Our capacity to love is limited. The love the saints lead us to dissolves all separation and leads us to union. How do we grow in this love? The Master has given a simple answer. He says: love means to give, give and give. We are to give wholeheartedly, give to a point of removing the self. No expectations, just giving. That is discipleship.
So we begin by giving the only gift we possess – our time and attention. Two and a half hours of our time every day, accompanied by all the attention we are able to gather. It is a paltry gift when we consider the scattered attention we bring to the meditation practice. But nonetheless it is a gift of love.
The same applies to the time we give to our meditation. Initially we attempt to offer half an hour, an hour, maybe two and a half hours of meditation. But eventually, with perseverance and the Master’s grace, meditation becomes a way of life. We do not merely close ourselves in a room for a few hours and then forget about meditation for the rest of the day. It takes on a practical form, reflecting in every daily action and in our whole routine. Meditation becomes a way of life as we live in the atmosphere we build with meditation. To live in that atmosphere is to live a simple, happy and relaxed life. We accept whatever comes our way as the grace of the Master. By his mercy, he is bringing us to him as swiftly as possible.
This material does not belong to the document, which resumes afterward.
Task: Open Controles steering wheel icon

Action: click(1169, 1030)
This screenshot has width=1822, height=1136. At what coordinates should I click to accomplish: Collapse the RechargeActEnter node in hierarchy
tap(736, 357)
So whereas initially we start off with a balancing act, where we demarcate our physical lives, our family lives, our social lives, our work lives and our spiritual lives, eventually all the actions in our life become a meditation. And then the need to find a balance dissolves as all our activities then revolve around that one focal point. We go about our daily lives, but the Beloved is always in our minds, in our thoughts, in our very being.
Our life becomes nothing more or less than a love story - between us and God. Every person, every experience, every gift, every loss, every pain is sent to us for one reason only – to bring us back to him, to bring us back to that focal point of balance.
My mind is caught in the snares of the world,
Thrown off balance by its attachments.
Pray, deliver me from this predicament, O Lord,
And release me from the bonds that hold me fast.
I am caught in the snares of the world
And estranged from your Name and Form.
Help me to walk with confidence,
For my path is full of obstacles, says Tuka.